Precocious Puberty (Early Puberty)

Early puberty is also called precocious puberty.  Puberty is thought to be early in girls before the age of 8 and in boys before the age of 9.  Most children with early puberty grow fast at first, but finish growing before reaching their expected adult height. 

Early puberty will cause a child’s body to change much sooner than his or her friends.  They may feel different than their friends and have hormone changes that may cause mood swings.  Your child may feel uncomfortable with his or her body changes.  

Helping your child deal with teasing from friends and boosting self-esteem are important steps to help your child adjust to these changes.

Early puberty is caused by hormones from the ovaries and brain and special glands called adrenal and pituitary glands. 

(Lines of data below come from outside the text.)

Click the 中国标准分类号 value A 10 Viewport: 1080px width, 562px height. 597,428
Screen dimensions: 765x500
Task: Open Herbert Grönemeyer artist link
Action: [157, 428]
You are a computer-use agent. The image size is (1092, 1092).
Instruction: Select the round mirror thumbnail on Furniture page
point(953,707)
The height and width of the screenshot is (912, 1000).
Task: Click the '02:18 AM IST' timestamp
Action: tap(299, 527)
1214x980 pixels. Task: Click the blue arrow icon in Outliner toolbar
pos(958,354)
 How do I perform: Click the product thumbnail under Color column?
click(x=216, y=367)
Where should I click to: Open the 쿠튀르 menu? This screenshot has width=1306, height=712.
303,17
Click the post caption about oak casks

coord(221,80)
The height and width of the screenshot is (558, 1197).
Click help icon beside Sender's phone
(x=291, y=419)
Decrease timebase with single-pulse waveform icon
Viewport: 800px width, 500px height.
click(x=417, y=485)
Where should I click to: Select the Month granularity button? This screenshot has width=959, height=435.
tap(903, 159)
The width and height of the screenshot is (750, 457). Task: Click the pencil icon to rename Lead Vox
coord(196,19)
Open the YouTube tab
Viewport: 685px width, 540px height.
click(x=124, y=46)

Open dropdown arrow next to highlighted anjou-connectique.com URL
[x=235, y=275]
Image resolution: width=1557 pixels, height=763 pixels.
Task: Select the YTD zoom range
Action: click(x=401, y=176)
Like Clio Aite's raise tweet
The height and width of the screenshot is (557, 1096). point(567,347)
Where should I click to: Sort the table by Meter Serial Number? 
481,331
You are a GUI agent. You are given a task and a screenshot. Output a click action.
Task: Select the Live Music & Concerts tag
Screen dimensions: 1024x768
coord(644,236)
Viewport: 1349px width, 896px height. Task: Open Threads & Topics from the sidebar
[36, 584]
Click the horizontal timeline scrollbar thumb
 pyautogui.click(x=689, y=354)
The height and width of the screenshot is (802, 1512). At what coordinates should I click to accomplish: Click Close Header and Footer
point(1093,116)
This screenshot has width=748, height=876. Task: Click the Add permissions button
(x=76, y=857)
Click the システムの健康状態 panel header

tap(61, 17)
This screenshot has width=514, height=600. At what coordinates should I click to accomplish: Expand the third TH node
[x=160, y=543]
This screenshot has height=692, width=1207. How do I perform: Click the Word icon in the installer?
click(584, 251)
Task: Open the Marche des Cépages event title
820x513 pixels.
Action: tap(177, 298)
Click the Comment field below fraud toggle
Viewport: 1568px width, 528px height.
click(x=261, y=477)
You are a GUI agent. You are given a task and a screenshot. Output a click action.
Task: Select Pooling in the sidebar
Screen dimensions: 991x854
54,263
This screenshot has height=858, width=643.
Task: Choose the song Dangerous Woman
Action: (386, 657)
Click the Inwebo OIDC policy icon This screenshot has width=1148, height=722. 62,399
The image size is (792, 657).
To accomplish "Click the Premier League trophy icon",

A family history of early puberty or some genetic syndromes may also be a cause. 

Discuss the reason your child may be in early puberty with your child’s healthcare provider.

Boys 

  • Enlarged penis and testicles
  • Facial hair
  • Deepening of voice 

Girls 

  • Breasts
  • Periods

Boys and Girls 

  • Pubic and underarm hair
  • Acne
  • Mood swings
  • Early growth spurt

Most children do not need treatment for precocious puberty. 

If your healthcare provider thinks your child needs treatment, the goal is to stop puberty.  The medicine used to stop puberty is called Lupron or Supprelin.  Lupron is a shot given monthly or every three months.  Supprelin is an implant placed in the underside of the upper arm by a surgeon.  It lasts for one year and then needs to be replaced.

Your healthcare provider will talk with you about what is best for your child.

  • If your daughter has a period
  • If puberty continues while on medication

It is very important to have regular follow-up appointments (every four to six months) with your pediatric endocrinologist.